Take the line with "This screenshot has height=496, width=1592." and the rest of the lines after it, to the end of the entries, and restate them exactly.

..............................

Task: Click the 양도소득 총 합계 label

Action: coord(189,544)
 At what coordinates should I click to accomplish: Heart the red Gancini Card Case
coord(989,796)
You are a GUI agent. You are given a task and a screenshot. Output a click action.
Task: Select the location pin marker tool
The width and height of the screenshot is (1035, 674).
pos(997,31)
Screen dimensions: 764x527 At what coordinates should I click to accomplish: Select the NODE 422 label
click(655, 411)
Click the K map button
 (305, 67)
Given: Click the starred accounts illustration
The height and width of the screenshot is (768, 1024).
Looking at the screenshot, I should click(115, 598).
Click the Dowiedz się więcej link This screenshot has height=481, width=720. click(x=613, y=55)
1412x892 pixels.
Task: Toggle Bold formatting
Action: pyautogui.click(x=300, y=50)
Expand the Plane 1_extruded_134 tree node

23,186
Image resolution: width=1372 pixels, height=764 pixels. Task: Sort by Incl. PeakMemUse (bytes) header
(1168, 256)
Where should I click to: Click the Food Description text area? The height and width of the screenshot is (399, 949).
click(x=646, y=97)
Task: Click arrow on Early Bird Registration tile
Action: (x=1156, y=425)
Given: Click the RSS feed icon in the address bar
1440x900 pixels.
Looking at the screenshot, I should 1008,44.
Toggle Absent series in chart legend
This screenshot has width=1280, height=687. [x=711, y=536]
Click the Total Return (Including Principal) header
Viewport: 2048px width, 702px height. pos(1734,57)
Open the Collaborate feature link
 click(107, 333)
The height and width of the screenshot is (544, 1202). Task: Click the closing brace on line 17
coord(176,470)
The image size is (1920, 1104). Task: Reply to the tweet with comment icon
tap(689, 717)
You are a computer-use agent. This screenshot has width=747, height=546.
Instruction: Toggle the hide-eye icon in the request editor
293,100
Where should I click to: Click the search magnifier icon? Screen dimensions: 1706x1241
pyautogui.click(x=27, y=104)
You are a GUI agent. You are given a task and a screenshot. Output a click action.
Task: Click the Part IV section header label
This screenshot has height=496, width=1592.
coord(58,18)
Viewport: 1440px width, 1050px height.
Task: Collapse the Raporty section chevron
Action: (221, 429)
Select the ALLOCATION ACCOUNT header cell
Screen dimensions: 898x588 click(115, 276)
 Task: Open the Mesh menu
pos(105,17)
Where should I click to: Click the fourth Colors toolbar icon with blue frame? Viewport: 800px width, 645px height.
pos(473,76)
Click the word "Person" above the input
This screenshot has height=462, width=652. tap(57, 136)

..............................

■ **Task output**
This screenshot has height=496, width=1592.
coord(58,18)
Viewport: 1440px width, 1050px height.
Task: Collapse the Raporty section chevron
Action: (221, 429)
Select the ALLOCATION ACCOUNT header cell
Screen dimensions: 898x588 click(115, 276)
 Task: Open the Mesh menu
pos(105,17)
Where should I click to: Click the fourth Colors toolbar icon with blue frame? Viewport: 800px width, 645px height.
pos(473,76)
Click the word "Person" above the input
This screenshot has height=462, width=652. tap(57, 136)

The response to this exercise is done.